An economic prize worth £700bn lies in wait for Britain by 2030 if business and government can forge a partnership focused on innovation across key industry sectors, a report from the CBI will say next week.
Sky News has learnt that Britain’s biggest employers’ group will urge ministers to require all of the UK’s economic regulators to enshrine investment and innovation as part of their core remits.
The call from the CBI will come after the former Conservative leader, Sir Iain Duncan Smith, was asked by Boris Johnson to make recommendations for removing barriers to start-ups in a post-Brexit economy.
Sources familiar with the report – entitled Seize the Moment: How can business transform the UK economy? – said it would outline an ambitious blueprint for reviving Britain’s competitiveness.
One of its principal ideas is to ensure that industry regulators such as Ofcom and the Financial Conduct Authority be obliged to pay heed to the impact of their decision-making on the ability of British companies to innovate.

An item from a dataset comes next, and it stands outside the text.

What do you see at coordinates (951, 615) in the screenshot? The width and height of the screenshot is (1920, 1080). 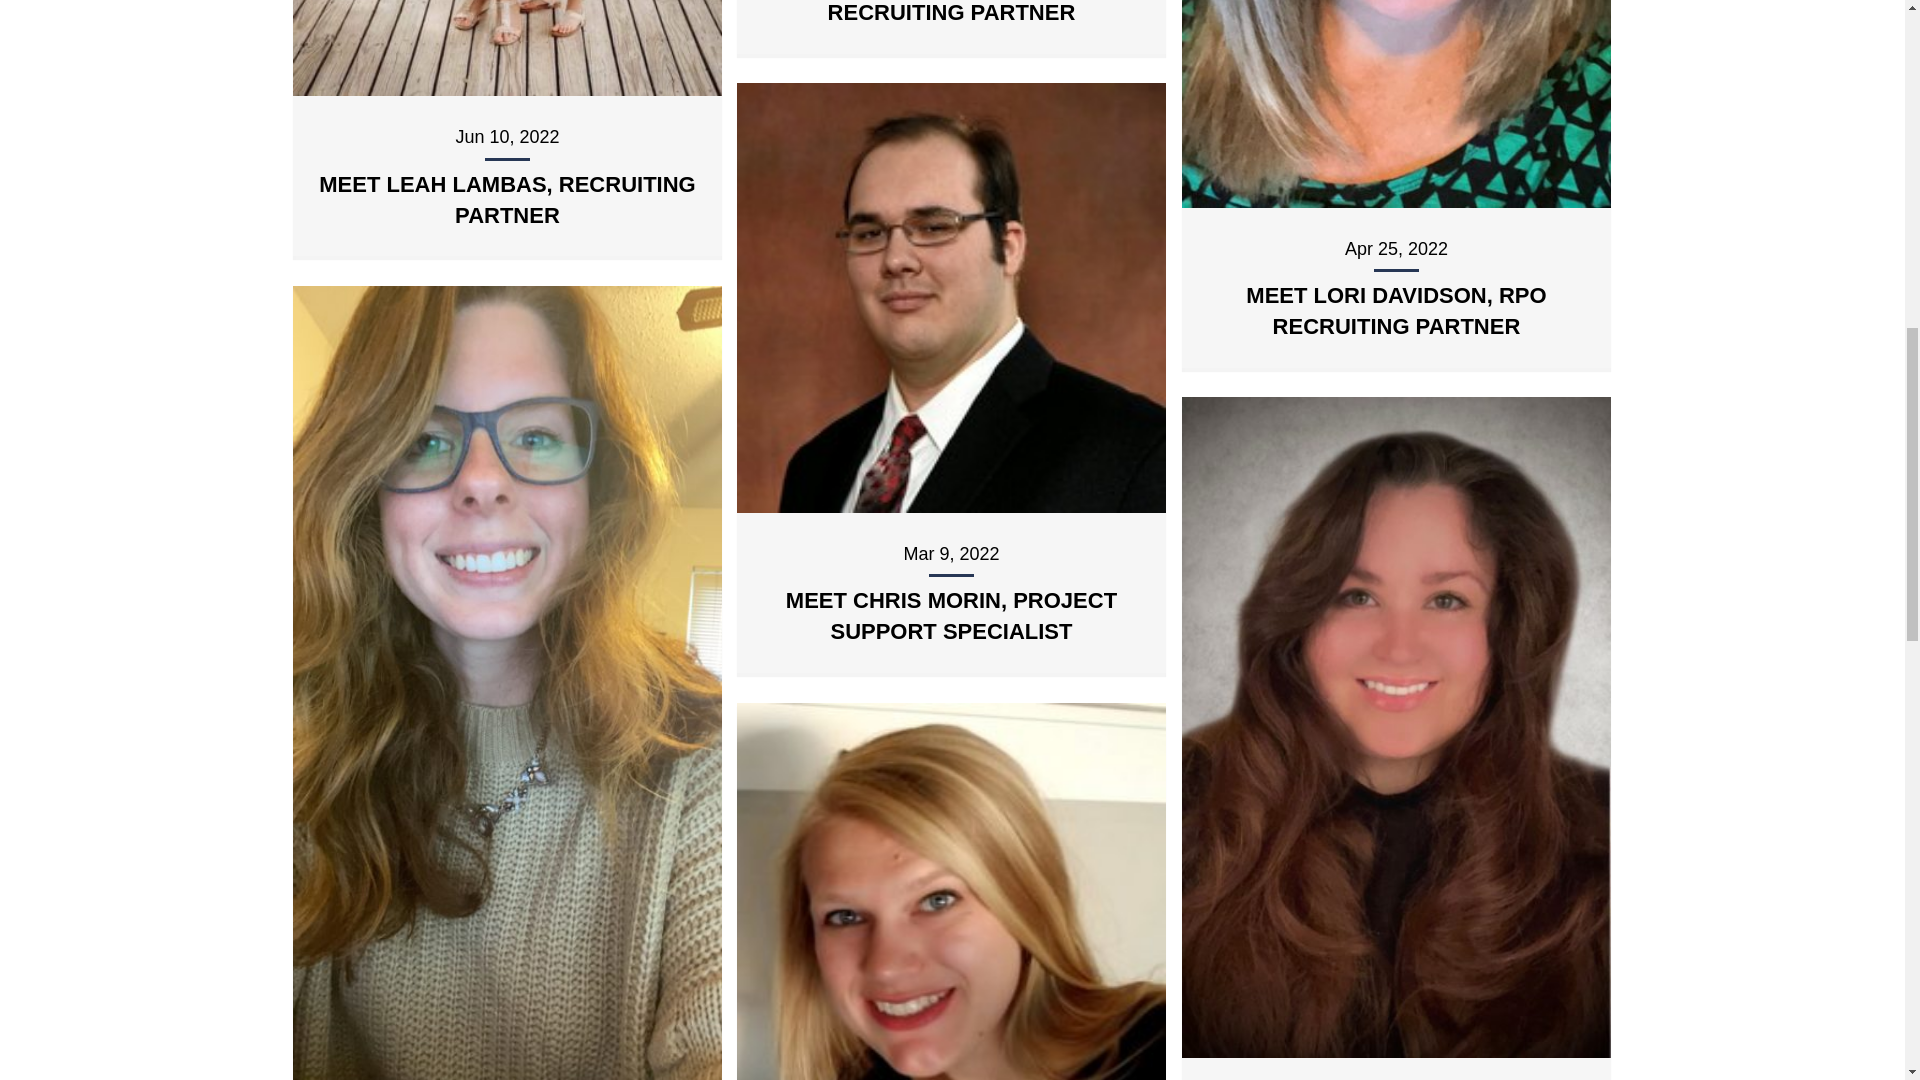 I see `MEET CHRIS MORIN, PROJECT SUPPORT SPECIALIST` at bounding box center [951, 615].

The report is intended to form part of a more constructive relationship between the CBI and Downing Street after years in which the lobbying group’s opposition to Brexit caused severe frictions.
Tony Danker, the CBI’s new director-general, told the Sunday Times in a recent interview that it now “violently agree[d]” with the government on major issues such as decarbonisation and its approach to levelling-up the economy in the aftermath of the pandemic.
One person close to the CBI said the group continued to stand ready to “constructively criticise” government policy.
An example of that would appear in next week’s report in the form of a recommendation to scrap the Apprenticeship Levy and replace it with a Learning for Life Levy “that ends cross-subsidy and challenges each firm to spend every penny investing in the skills of their workforce”, the person said.
The CBI declined to comment ahead of the report’s launch on Monday.